Marc S. Dreier on Wednesday sent a confessional letter to the federal judge who will sentence him on Monday (pdf), describing in remarkable detail how he funded the once-admired expansion of Dreier LLP by committing frauds totaling more than $400 million.
Facing a recommendation from the government that he serve the rest of his life in prison but pleading for a measured sentence, Dreier, 59, said his seven-year downward spiral began with a simple theft from a client settlement fund and ended at the point where "I found myself running a massive Ponzi scheme with no apparent way out."
Dreier's letter was submitted as defense attorney Gerald L. Shargel and Assistant U.S. Attorney Jonathan R. Streeter sent competing memos to Southern District of New York Judge Jed S. Rakoff taking a dramatically different view of the U.S. Sentencing Guidelines.
Dreier claimed that selling bogus promissory notes to investors was part of an attempt to salvage the 250-plus lawyer firm he founded, but he also acknowledged a taste for the good life that led him to dig a deeper hole with each fraudulent scheme.
"At the beginning, I spent most of the money growing the law firm," he said, "But as time went on, I was more and more self-indulgent. I bought extravagant things -- a beach house, an apartment, a boat, expensive art."
Dreier said that he always believed he would get the money needed to compensate his victims, but he could not.
"It all seems so obviously deplorable now," he said. "I recall only that I was desperate for some measure of success that I felt had eluded me. I felt that my law firm was my last chance to make a mark for myself and I was fearful of seeing it fail."
Later, Dreier said, "I will always be remembered as a thief."

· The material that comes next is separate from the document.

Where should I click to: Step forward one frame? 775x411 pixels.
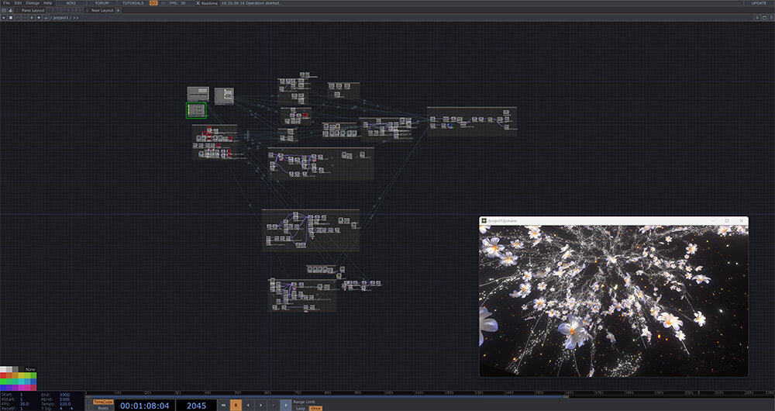pos(260,404)
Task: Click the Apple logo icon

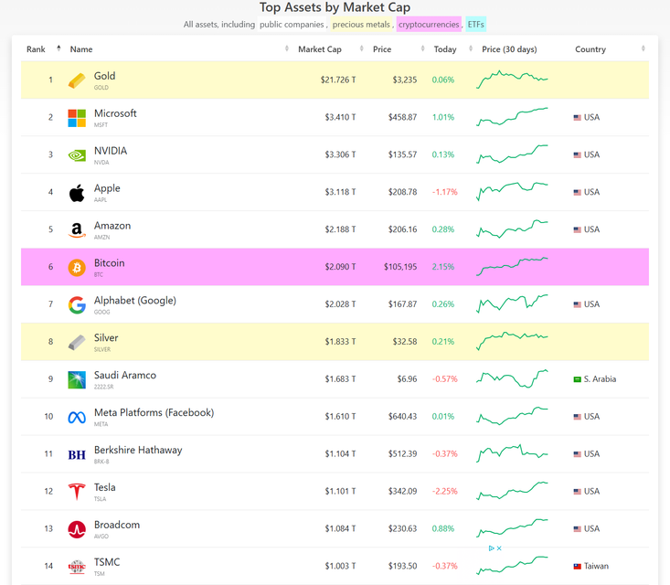Action: point(77,193)
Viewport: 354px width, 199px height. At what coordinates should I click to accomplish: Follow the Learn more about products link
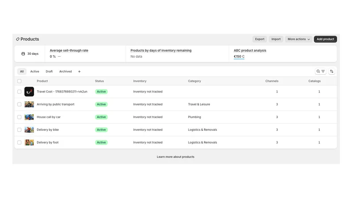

Shargel wrote to the judge that his client expected to serve a "significant" sentence. But he appealed to Judge Rakoff for a prison term that is "both rational and proportionate" -- a non-guidelines sentence somewhere between 10 years and one month and 12 years and seven months behind bars.
Streeter, describing the depth of Dreier's selfishness and the damage he has done, asked for 145 years in prison, the maximum under the sentencing guidelines, or in the alternative, "a term of years that would both assure that Dreier will remain in prison for life (pdf) and emphatically promote general deterrence."
Dreier pleaded guilty on May 11 to one count of conspiracy to commit securities fraud and wire fraud, one count of money laundering, one count of securities fraud and five counts of wire fraud (NYLJ May 12). He has remained under house arrest in his 3,000-square-foot Manhattan penthouse since Judge Rakoff accepted his plea and said Dreier "has disgraced the honorable profession of law."
'A LIFE OF FRAUD'
Streeter, in his memo, put the total amount of Dreier's frauds at $740 million -- the amount of money that was stolen from hedge funds and other investors, the money that cycled through Dreier's own accounts and the money he stripped from attorney escrow funds at now-defunct Dreier LLP.
"With all of the advantages conferred by a comfortable upbringing, Harvard and Yale educations, and a solid start in the legal profession, Dreier could have pursued a rewarding and productive life as a lawyer, serving clients and the law, with compensation in the top few percent of the general population," Streeter wrote. "Instead, Dreier decided to seek vast personal riches and prestige through a life of fraud and through dishonor to his profession."